In real analysis math books one encounters a concept known as total variation. Simply put, it measures the distance travelled on the graph of a one-dimensional function, which is why it is also sometimes refered to as waveform length. As we consider discrete time signals, all the intricacies of real analysis fortunately vanish. The total variation, measured locally over the last L samples, is the sum of differences between adjacent samples, and to make it independent of the window length we normalise by dividing by L. $$ tv_n = \frac {1}{2L} \sum_{k=0}^{L-1} |x_{n-k} - x_{n-1-k}| $$
The total variation increases with both amplitude and frequency. At the Nyquist frequency and a signal with peak amplitude 1, its value reaches the theoretical maximum of 1. Such signals are rare in musical audio, typical values are closer to zero. A centroid-like descriptor can be derived by dividing the total variation by the amplitude over the same window length.
Similar to zero crossings, the average distance between waveform peaks is a useful measure which correlates with frequency. Since there is always one negative peak somewhere between two positive peaks one doesn't lose much information by counting only positive (or only negative) peaks, except that the temporal accuracy is better if both are taken into account.
The distribution of the latest few inter-peak spacings can be further analysed. Perfectly regular waveforms at a fixed frequency, with exactly one peak per cycle, have a spike distribution, all peak distances being the same. Tones with prominent formants may have several peaks per cycle with different distances between them. Chords, inharmonic sounds, and noisy sounds have increasingly irregular peak intervals. Useful statistics are the standard deviation and entropy of the distribution. The minimum peak distance gives an indication of the period corresponding to the highest prominent partial.
The idea is to take the average difference of the power $x_{n}^2$, and normalise with respect to the average power over the last L samples. This amounts to applying the time domain version of the centroid to the squared signal, $$ \delta_n = |x_{n}^2 - x_{n-1}^2| $$ $$ powdif_n = \frac{\sum_k \delta_{n-k}}{\sum_k x_{n-k}^2} $$ where the sum runs from $k=0$ to $L-1$. This descriptor responds in particular to sharp onsets after silence and signals altering between full amplitude and zero every other sample.
Time asymmetry, according to Kantz & Schreiber, is "a strong signature of nonlinearity" and may be an indication of some causal mechanism behind the time series.

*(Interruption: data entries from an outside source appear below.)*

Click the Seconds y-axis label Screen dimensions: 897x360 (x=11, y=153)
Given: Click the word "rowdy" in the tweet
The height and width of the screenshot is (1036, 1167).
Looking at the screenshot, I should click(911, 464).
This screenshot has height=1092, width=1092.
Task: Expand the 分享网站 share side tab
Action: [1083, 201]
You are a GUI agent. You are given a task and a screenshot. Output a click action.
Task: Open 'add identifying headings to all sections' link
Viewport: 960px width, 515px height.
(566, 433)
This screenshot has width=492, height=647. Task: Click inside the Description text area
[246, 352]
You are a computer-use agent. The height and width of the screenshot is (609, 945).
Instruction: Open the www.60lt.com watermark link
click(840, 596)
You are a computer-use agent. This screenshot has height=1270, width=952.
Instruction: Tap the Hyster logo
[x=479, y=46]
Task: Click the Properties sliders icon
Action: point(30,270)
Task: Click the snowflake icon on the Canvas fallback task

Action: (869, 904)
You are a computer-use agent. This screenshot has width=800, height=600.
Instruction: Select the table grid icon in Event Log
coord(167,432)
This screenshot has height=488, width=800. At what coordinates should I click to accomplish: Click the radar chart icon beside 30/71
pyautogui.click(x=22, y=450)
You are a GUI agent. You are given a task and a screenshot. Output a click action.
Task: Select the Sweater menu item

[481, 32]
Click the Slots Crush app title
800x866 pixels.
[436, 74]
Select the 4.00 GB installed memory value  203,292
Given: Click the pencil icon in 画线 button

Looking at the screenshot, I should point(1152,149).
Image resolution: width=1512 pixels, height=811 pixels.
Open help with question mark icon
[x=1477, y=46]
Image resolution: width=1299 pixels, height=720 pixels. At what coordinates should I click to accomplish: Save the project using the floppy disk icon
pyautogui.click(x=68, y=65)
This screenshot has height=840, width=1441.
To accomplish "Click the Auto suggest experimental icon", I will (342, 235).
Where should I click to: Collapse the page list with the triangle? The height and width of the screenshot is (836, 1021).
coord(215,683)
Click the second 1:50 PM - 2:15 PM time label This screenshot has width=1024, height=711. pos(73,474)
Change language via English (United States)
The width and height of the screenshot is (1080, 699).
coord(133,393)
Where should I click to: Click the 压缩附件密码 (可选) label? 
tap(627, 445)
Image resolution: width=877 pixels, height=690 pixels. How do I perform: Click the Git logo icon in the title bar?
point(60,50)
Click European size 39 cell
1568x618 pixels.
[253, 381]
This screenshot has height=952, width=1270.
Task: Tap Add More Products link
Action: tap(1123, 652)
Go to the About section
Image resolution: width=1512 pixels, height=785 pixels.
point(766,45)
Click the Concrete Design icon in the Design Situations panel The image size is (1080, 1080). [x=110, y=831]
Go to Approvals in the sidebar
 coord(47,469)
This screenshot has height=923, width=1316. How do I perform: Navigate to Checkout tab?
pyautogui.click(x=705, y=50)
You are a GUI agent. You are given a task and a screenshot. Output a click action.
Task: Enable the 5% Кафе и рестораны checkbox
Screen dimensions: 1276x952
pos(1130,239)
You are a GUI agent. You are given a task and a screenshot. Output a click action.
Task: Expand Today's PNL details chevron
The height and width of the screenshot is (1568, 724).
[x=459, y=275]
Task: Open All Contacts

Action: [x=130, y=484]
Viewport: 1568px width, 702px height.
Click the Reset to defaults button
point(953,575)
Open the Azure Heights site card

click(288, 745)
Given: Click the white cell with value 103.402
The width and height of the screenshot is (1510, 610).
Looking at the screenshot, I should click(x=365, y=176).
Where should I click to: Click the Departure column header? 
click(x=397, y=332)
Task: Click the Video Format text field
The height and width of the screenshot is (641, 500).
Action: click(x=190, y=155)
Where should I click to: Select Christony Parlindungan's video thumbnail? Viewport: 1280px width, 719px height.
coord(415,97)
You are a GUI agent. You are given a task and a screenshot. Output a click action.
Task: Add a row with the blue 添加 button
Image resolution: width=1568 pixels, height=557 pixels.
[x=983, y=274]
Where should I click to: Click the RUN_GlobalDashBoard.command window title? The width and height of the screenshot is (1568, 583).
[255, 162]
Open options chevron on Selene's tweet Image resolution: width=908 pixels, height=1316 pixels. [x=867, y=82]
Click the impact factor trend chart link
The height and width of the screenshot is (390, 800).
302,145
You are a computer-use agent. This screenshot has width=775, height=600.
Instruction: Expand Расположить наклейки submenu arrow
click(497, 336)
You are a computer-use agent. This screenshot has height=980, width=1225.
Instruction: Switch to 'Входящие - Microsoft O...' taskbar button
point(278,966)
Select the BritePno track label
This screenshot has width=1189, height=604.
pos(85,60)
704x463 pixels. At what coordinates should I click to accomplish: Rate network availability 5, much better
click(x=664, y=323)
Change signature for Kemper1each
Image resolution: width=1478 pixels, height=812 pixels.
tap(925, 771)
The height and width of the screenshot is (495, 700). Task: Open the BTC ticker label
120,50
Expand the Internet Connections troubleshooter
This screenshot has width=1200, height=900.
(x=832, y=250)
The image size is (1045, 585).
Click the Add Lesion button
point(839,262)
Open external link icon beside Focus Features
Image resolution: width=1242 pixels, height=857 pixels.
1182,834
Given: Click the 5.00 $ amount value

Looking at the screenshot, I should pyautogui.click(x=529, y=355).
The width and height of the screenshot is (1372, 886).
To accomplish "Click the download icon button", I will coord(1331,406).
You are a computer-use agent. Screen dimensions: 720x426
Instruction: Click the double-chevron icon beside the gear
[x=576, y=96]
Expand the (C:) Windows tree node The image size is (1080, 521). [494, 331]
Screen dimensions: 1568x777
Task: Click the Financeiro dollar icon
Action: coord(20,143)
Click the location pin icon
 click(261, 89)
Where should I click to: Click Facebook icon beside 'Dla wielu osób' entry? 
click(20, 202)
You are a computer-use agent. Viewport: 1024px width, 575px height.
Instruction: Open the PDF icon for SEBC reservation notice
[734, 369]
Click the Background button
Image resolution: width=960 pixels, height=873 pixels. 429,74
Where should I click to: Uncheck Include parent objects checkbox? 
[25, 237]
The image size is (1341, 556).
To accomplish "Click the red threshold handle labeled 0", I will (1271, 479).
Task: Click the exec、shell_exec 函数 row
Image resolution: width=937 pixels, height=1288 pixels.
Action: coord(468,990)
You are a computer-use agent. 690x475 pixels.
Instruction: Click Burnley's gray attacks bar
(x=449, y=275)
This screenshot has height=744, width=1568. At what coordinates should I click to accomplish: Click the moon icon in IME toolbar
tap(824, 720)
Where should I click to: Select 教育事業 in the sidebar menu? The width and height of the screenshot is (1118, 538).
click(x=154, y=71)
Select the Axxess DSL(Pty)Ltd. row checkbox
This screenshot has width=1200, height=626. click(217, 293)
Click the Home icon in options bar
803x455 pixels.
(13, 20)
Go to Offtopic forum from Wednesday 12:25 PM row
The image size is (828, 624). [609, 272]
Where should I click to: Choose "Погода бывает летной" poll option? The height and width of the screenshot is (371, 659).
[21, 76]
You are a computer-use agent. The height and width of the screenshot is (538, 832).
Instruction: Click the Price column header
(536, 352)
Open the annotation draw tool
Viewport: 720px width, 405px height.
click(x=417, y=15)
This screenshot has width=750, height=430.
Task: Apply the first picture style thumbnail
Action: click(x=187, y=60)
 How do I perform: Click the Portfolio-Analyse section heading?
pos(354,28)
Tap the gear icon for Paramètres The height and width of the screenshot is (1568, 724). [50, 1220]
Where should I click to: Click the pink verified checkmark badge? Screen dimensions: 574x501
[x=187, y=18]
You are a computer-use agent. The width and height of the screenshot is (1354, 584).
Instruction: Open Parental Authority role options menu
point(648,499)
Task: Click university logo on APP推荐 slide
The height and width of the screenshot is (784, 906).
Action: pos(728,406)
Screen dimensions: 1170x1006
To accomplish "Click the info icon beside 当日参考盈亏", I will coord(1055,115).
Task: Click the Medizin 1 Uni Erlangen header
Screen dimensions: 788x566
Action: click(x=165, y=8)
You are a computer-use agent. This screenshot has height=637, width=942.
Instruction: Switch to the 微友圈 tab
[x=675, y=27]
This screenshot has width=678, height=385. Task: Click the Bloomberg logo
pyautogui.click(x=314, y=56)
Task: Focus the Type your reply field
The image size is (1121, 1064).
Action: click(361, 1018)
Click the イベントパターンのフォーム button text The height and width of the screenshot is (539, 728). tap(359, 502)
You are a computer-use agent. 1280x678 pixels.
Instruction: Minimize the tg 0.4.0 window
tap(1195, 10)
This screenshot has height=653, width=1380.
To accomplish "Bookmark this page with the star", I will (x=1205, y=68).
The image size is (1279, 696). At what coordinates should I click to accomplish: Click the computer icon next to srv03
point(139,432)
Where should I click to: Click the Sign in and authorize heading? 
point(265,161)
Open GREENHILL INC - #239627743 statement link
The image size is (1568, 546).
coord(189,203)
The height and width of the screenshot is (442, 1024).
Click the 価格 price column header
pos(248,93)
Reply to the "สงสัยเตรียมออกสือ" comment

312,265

They also describe it as a higher-order autocorrelation. It is the running time average of a polynomial in $x_n$ and $x_{n-1}$ over some suitable window length.
$$ nlasym = \langle x_n x_{n-1}^2 - x_{n}^2 x_{n-1} \rangle $$Using delayed variables, this can be calculated with just three multiplications, and one more to normalise the sum in the time average. This asymmetry measure is well able to distinguish between a chaotic signal from a discrete time dynamical system and random white noise, even though both signals have a flat amplitude spectrum.
Asymmetrical waveforms such as sawtooth or ramp spend most of their time rising (or falling), and reversing the waveform doesn't produce an audible difference under normal conditions. Still, the proportion of time the waveform rises versus falls can differentiate between many audibly different waveforms, such as triangle (equal time) versus ramp (only rising, except once per cycle).
The implementation resembles that of zcr, but is even simpler; the number of rising samples is counted and divided by the window size.
Yet another descriptor of the waveshape, expansion is defined as a consecutive pair of samples such that the next one is larger in absolute value.
$$ expand : |x_{n+1}| > |x_n| $$The descriptor returns the proportion of expanding samples in the analysis window, thus its range is [0-1]. Symmetrical waveforms such as triangle, as well as sawtooth waveforms yield an expansion value of 0.5, which seems to be typical of most audio signals. A waveform ramping up from zero to 1, then snapping back to zero and ramping to -1, and snapping back to zero maximises expansion. Apart from perfect silence, it is minimised by waveforms with the opposite profile, that is, those that ramp towards zero, as well as square waves.
We say that a signal is convex if it curves away from zero, either in the positive or negative direction. In a formula, whenever $$ |x_n| > |x_{n-1} + x_{n+1}|/2 $$ is true, the signal is convex. Equivalently, the second derivative of the absolute value is positive in a convex signal. Again, the descriptor returns the average convexity over the last samples.
Sinusoids and other smoothly curving waveforms maximise convexity, whereas straight line segments or cusp-shaped waveforms have minimal convexity.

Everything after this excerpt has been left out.